Breaking Down The Love Songs From The Beatles | Society Of Rock Videos

via The Beatles/YouTube

Their Creative Process

The Beatles will always be remembered as one of the few rock acts who were truly worth the hype. Even from the get-go, it was clear they were far from average and throughout the ’60s, they proved just how much they deserved their legendary status with every record. Their songs became the soundtrack of every teen and young adult at the height of Beatlemania and even decades later, their music remains the standard by which all others are measured.

Though they have dozens of musical masterpieces in their arsenal, one theme that’s ever present in every album and most singles is LOVE. After all, they were teenage boys with their signature moptop hair during their early years and it would be an antithesis to their clean-cut image if they immediately sang about sex and drugs. Also, their fanbase consisted mostly of young girls and that’s basically who they kept in mind when they penned their songs – at the beginning, at least.

Their debut single “Love Me Do” and its B-side “P.S. I Love You” were obviously written with a teen audience in mind. And unlike other popular love songs, The Beatles strayed away from writing about a particular woman or an actual person at the time. Instead, they referred to the lover simply as “YOU” and the narrator in the lyrics is always in the first person point of view. So in their songs, it would seem as though The Beatles were singing about YOU – the fan, the listener, the audience.

With the arrival of their third studio album, “A Hard Day’s Night,” it marked a change in their songwriting. First off, all tracks were written by John Lennon and Paul McCartney. Second, LOVE this time wasn’t just about feelings particularly “Can’t Buy Me Love” where they touched upon the role of material things in a relationship. McCartney said, “The idea behind it was that all these material possessions are all very well, but they won’t buy me what I really want.”

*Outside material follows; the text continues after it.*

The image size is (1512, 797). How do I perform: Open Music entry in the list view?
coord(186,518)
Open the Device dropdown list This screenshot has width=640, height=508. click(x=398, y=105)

On “Beatles for Sale,” they still sang about love but the record took on a darker and more somber route. It was no longer about rainbows and butterflies. In fact, five out of fourteen songs were about heartbreak. And on “Help!”, McCartney wrote the heart-wrenching and melancholy ballad “Yesterday” which was about the end of a relationship. It became their most covered song.

On “Rubber Soul,” sex became part of the picture with the upbeat “Drive My Car.” McCartney admitted that “‘Drive my car’ was an old blues euphemism for sex.” Then, “Revolver” showcased the band’s growth and maturity, musically and lyrically. But more than love, they now sang about taxes, sleep, and sex. But of course, it wasn’t without love songs.

Reaching their creative peak with “Sgt. Pepper’s Lonely Hearts Club Band,” they now have few tracks about love but in 1967, they dropped the non-album single “All You Need is Love” and in all the ways that matter, it became the ultimate love song especially amid the Summer of Love.

They further went beyond themes of love and romance with the “White Album”. John Lennon, finding new inspiration with his relationship with Yoko Ono, wrote “I Want You (She’s So Heavy)” for her. As George Harrison stepped out of the shadow of the Lennon-McCartney songwriting partnership, he brought his A-game with “Something” – a love song to his first wife, Pattie Boyd. And there’s “The End” which contains the iconic line “The love you take is equal to the love you make.”

Overall, love was a major theme in The Beatles catalog. Romantic love, desperate love, sexual love, and just love as a universal feeling – they were ever-present in their albums and singles. And it’s no wonder why those tracks have stood the test of time.